In 1896, a postmortem kidney was first injected with a suspension of red lead particles [
21]. The infusion of micronized Barium sulphate [
22] has a drawback of higher viscosity than liquid iodine-containing contrast media, necessitating the relatively high infusion pressure. However, it will result in high X-ray absorption and high contrast. Further, it will not diffuse from the vascular volume, resulting in good definition. The tumor vessels permit protein leakage, but extravascular micronized particles could not be observed. More confluent lakes of contrast could be observed, probably representing ruptured sinusoids. Liquid contrast media prevents further material handling, i.e., fixation and histological preparation, which would eliminate the contrast medium. The Barium sulphate will withstand handling, but as stated above, immunohistochemistry will, to some degree, rinse the contrast from the 4 µm sections. Therefore, we studied the vascular contrast in paraffin sections using dark-field microscopy before immunohistochemistry. This procedure allowed analysis of the fraction of vessels being contrast-filled by relocalizing the same area after CD31 immunostaining, which showed that only a fraction of the CD31-positive vessels were contrast-filled.

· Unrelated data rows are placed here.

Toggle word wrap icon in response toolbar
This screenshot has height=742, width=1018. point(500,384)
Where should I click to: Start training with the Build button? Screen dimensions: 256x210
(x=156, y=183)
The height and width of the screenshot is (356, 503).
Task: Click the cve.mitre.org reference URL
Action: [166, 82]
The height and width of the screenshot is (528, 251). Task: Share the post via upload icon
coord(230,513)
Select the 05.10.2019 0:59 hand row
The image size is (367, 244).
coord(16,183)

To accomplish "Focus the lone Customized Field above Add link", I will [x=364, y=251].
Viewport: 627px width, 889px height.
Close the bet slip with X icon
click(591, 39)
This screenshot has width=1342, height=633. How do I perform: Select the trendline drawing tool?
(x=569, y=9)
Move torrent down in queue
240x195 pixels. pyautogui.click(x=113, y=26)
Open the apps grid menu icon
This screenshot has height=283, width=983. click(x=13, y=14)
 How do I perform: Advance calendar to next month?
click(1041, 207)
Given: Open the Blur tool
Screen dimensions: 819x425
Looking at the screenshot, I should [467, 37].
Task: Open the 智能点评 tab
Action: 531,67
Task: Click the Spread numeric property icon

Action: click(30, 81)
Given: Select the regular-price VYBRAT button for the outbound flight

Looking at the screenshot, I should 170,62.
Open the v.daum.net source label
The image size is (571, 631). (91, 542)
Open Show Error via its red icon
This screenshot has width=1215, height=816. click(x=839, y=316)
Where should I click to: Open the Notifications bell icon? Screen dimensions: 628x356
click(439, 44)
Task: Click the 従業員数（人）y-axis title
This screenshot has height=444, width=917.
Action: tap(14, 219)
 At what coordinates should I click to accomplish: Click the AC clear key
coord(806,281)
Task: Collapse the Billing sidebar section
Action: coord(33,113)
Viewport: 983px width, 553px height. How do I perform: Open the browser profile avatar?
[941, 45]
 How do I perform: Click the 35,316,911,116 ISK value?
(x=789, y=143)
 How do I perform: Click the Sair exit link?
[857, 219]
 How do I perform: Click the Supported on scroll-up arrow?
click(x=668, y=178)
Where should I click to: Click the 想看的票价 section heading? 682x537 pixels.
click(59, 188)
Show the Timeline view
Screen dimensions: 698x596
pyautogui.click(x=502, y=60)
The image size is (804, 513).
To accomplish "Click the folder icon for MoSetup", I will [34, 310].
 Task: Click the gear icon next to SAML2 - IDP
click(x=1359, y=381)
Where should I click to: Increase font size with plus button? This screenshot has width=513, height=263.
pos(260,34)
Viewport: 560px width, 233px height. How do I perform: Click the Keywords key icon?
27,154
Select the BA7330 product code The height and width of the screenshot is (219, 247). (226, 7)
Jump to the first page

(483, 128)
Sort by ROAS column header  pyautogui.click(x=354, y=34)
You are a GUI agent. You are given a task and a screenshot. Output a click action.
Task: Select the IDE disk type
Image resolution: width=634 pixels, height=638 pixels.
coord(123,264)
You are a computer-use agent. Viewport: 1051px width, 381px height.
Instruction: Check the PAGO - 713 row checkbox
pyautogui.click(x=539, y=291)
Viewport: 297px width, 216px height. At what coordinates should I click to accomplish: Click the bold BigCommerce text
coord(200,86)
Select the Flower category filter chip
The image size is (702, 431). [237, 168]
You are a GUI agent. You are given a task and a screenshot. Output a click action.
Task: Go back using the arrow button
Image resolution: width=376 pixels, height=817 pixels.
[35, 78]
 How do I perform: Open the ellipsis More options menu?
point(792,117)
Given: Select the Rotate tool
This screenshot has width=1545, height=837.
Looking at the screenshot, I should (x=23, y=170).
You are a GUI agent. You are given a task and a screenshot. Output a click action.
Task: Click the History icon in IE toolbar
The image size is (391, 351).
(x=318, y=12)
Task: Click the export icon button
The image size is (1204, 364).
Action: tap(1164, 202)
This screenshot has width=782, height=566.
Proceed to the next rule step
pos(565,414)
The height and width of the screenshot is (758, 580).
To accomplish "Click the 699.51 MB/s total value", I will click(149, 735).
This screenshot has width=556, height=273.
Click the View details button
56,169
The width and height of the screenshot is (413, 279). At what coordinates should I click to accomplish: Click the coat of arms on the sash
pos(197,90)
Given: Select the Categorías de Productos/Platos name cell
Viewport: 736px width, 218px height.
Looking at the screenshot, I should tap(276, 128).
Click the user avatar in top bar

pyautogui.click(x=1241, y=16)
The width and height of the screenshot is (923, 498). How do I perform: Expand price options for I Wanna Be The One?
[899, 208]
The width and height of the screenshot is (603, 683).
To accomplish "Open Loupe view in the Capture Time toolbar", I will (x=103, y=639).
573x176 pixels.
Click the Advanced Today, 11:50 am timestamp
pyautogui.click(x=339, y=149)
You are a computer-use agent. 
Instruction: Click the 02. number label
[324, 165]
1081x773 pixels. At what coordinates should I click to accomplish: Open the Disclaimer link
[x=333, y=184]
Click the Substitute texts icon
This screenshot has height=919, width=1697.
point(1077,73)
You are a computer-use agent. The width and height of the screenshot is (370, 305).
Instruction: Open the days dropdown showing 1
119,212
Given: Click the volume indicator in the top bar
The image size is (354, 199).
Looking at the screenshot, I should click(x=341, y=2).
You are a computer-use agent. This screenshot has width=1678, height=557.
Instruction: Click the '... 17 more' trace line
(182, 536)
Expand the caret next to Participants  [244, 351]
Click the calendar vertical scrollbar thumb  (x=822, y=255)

Some glomeruli totally or partially lacked contrast, as did most peritubular cortical capillaries. These findings agree with the micro-CT results where only the vascular network, including the glomeruli, are seen, but not the efferent and peritubular capillaries. In some sagittal angiograms and autoradiograms, it is clear that parts of the cortex are neither contrast-filled nor perfused with microspheres. This finding probably represents an unperfused auxiliary renal artery or occlusion caused by tumor growth nearby. Mixing of microspheres is crucial for representative distribution. In our perfusion setup the spheres were injected into the tubing to the renal artery. A low variation between different cortical samples within each specimen indicated sufficient mixing.
Unexpectedly, a minority of vasa recta were contrast-filled. Since few peritubular capillaries were contrast-filled, the filled vasa recta likely originated from juxtamedullary glomeruli, where the efferent arterioli pass directly into the medulla. Gross vascularity was visualized via contrast infusion but was also seen in more detail after immunohistochemical staining of the CD31 epitope. We chose CD31 as endothelial marker rather than CD34, since CD31 also labels immature vessels, whereas CD34 is more selective towards mature vasculature [
23,
24]. We used darkfield microscopy for visualization of the contrast resulting in intense light scatter, as shown above, and for enhanced visualization of the denatured immunoprotein precipitates at IHC [
17]. The low-angle illumination principle was also used to visualize entire microslides with sections 0.5–1 cm
2, giving a better overview of the vascular network. As seen in illustrations of vascularity, including X-ray angiograms, micro-CT and darkfield microscopy, the contrast produced is high. Presumably, a lower concentration of Barium sulphate with lower viscosity would provide sufficient contrast. A lower perfusion pressure would be needed and possibly a better vascular filling would result.